Is making java services best practice in webMethods

I heard some where that it is not a best practice to make java services in webMethods developer.
If it is right, what are the reasons for that ?

Making JavaService in developer is when you have custom/complex logic needed its easiest way using this,otherwise always coding flowservice will helps all the team who doesnt know much of java (non java techinical folks etc…like analyst,support personal etc…)


There are quite a few threads on this forum on this topic. Search for java and flow and you’ll encounter some good hits.

My 3 rules of thumb (to go along with the 3 rules of optimization) for Integration Server-based solutions:

  1. Write it with FLOW, not Java.
  2. Write it with FLOW, not Java.
  3. Write it with FLOW, not Java.

I’d go one step further with RMG’s suggestion: write a Java service when it’s the only way it can be done or if profiling indicates that the service would benefit from optimizing. “Custom/complex logic” can just as well be done using FLOW. Using Java 1) prevents those who don’t know Java from understanding/modifying the service; 2) makes debugging using Developer more difficult. The IS environment is structured around the use of FLOW. The use of Java should be very, very limited.

“Consider using java instead of flow, especially for CPU-intensive logic involving looping or frequent invocations. Write transformer logic using Java services instead of Flow services to be used in transformers. Individual transformers can run 5-15x faster in Java than in Flow.”

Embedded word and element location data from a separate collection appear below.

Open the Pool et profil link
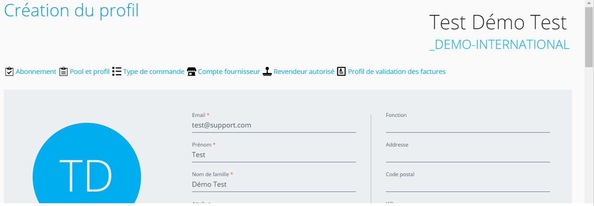 (x=89, y=72)
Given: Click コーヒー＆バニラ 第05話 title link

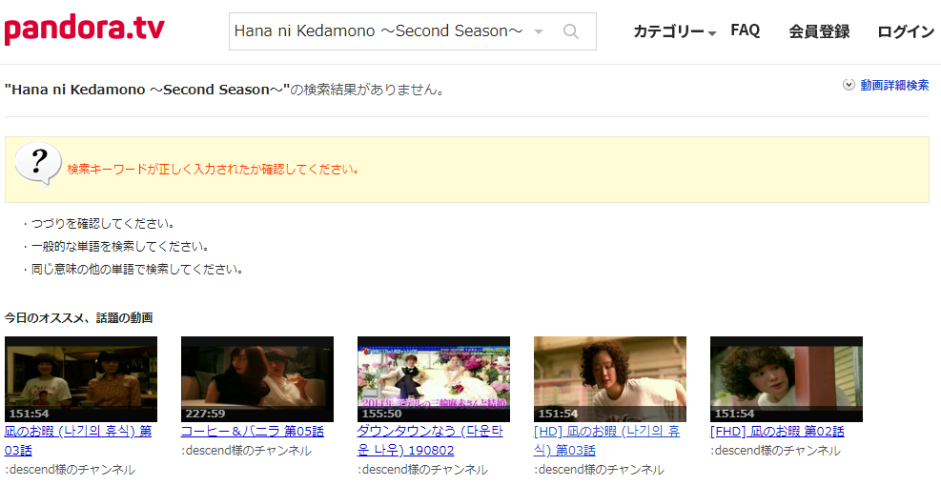Looking at the screenshot, I should click(252, 432).
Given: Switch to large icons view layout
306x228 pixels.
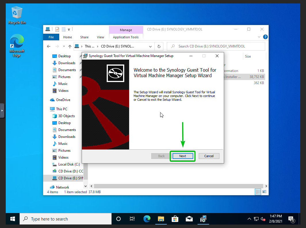Looking at the screenshot, I should [x=264, y=192].
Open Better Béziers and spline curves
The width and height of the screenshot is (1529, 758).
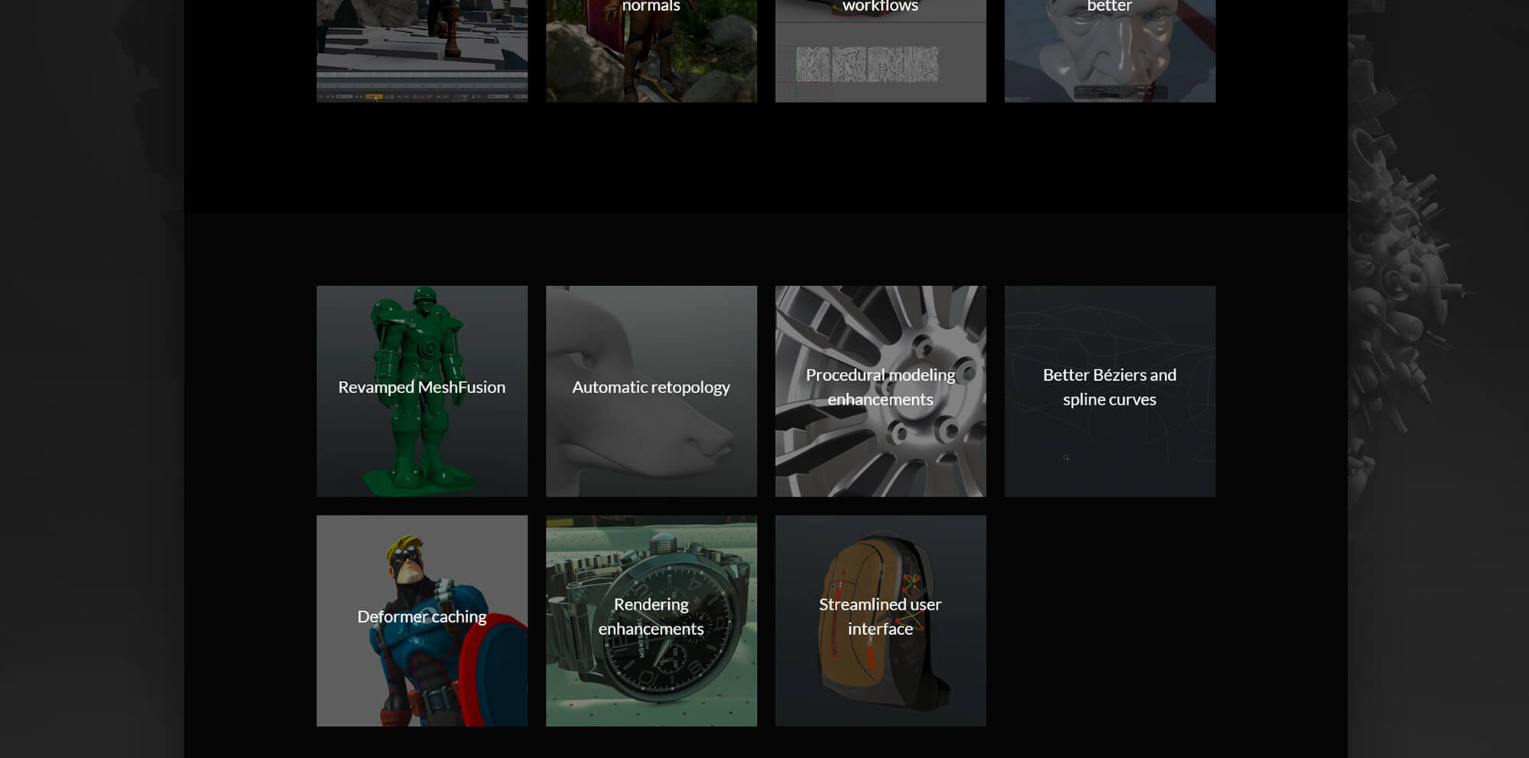point(1109,387)
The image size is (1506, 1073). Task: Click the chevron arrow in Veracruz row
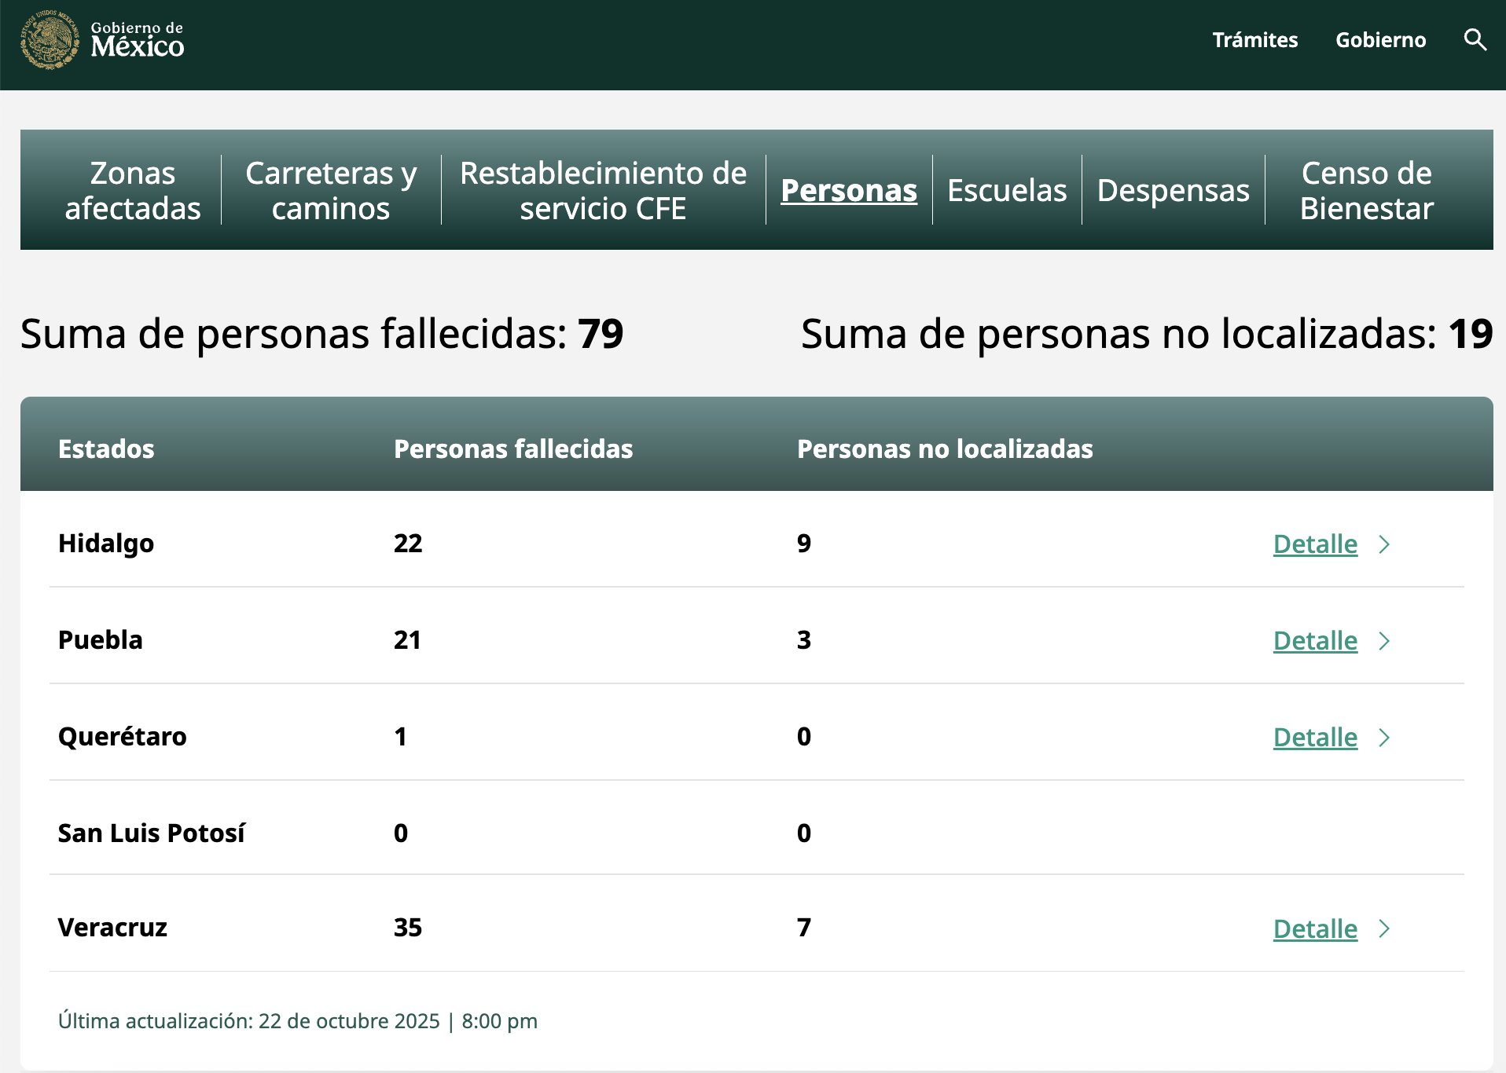pos(1384,928)
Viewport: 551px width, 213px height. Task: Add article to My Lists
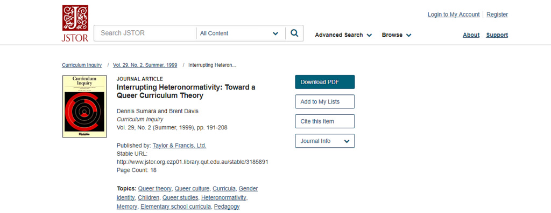(324, 101)
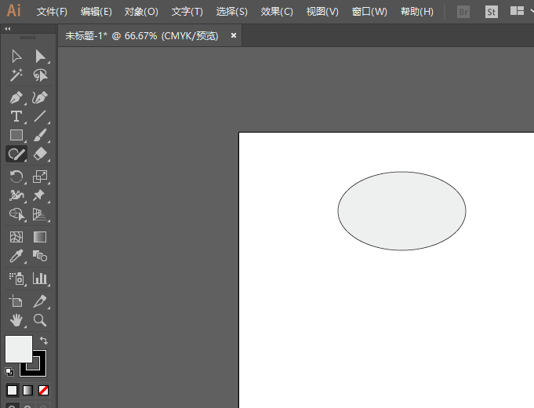Open the workspace layout switcher dropdown

pyautogui.click(x=521, y=12)
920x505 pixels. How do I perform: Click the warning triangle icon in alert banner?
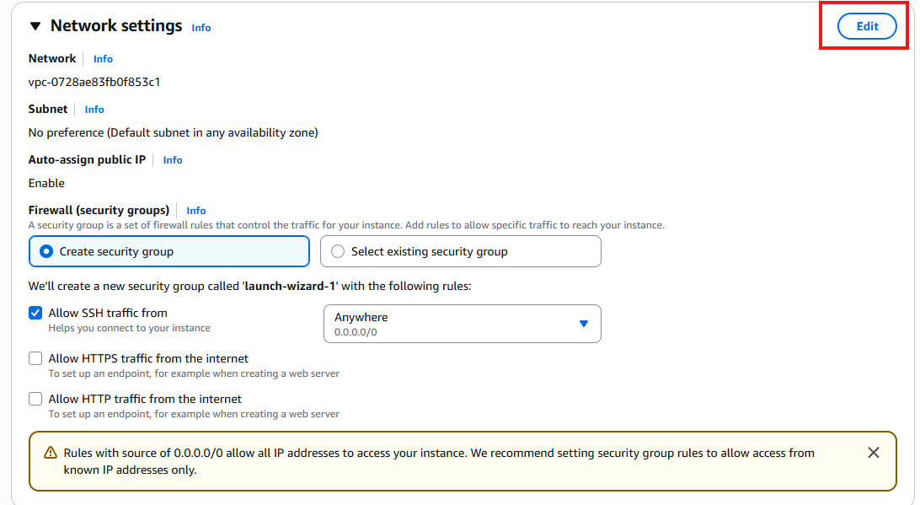[x=51, y=453]
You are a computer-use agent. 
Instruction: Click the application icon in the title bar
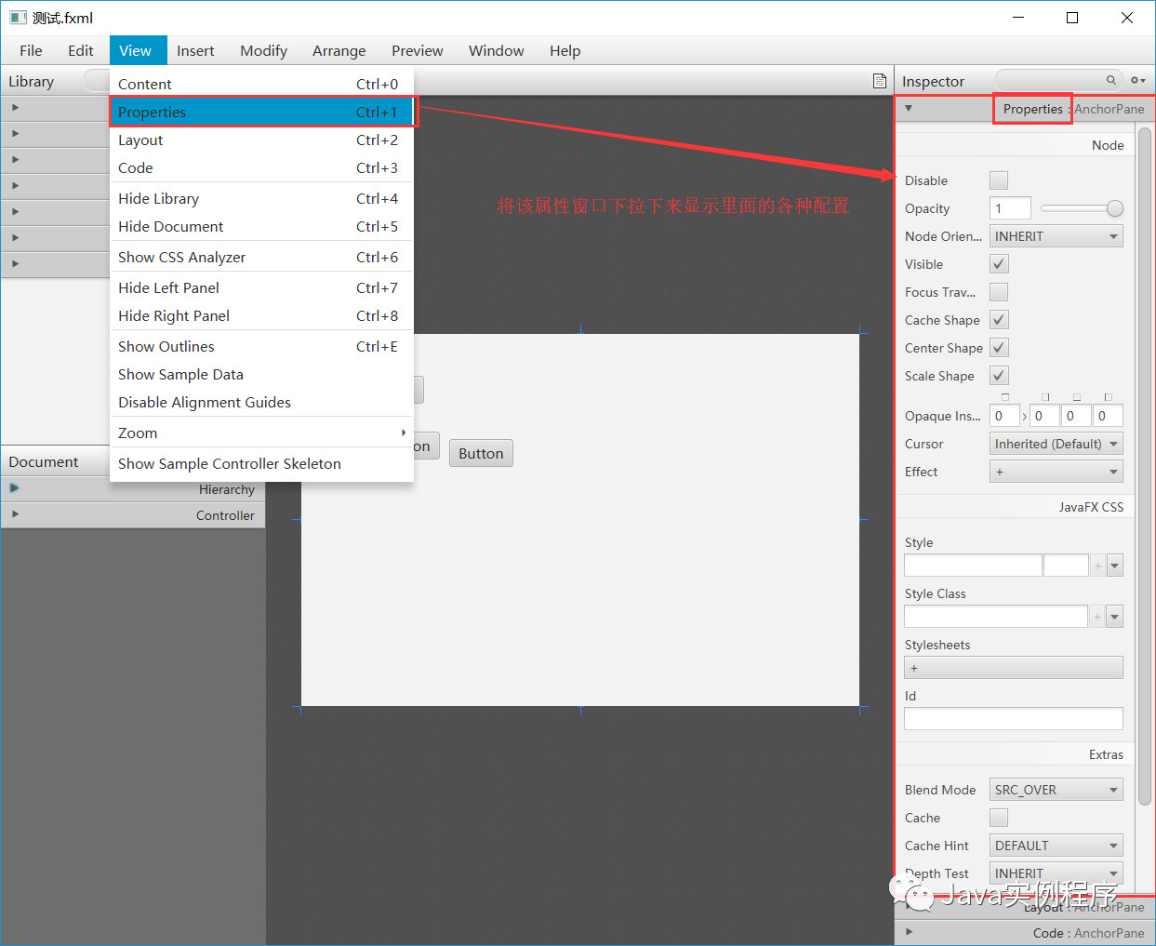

Reference: GEAR 6 Performance Tuning White Paper

I only use java services when:

  1. a small efficient, java service can avoid a large, cumbersome FLOW service (e.g. hundreds of Flow statements []I need to create a utility to work with java objects or to programmatically build an input needed by a WM built-in service such as pub.xml:queryXMLNode []A well-conducted performance analysis has identified a bottleneck in a Flow service that could be addressed with a small, tight java service

Many developers who are new to webMethods IS, jump into java services much, much too quickly. This leads to confusion, poor leverage of the strengths of the WM built-in services and higher maintenance costs.

While I acknowledge that there are times that java services are useful, a new developer should follow Rob’s three rules of thumb until a mass of evidence suggests that it may be time to create a java service.


I create java services when I cannot find a method or utility available in the built-in services reference.

Alternatively, look in WmSamples because there are a number of java utilities coded in there.

And lastly, look for the latest PSUtilities package from Advantage. As a “best” practice, always copy the java or flow service from PSUtilities to your codeset. The reason is that PSUtilities package changes over time and you cannot be reasonably sure that the PSUtilities that is installed on a system is the one that you need.

And of course, a final word on best practices. GEAR is a good start, but is not direct or complete enough.

Best Practice is really defined as what will work for your enterprise. Writing to a file log is a very consuming process, but for some entities, it is the defacto standard and therefore a best practice.

Companies that spend the time to create processes and standards around a center of excellence or integration competency center (insert buzzword here) define their best practices.

Gear provides the templates, you provide the answers.


Yemi Bedu

This is sound advice–after one has determined which services have “CPU-intensive logic involving looping or frequent invocations” through profiling. There is no point in tuning a service that is a small part of the overall execution footprint.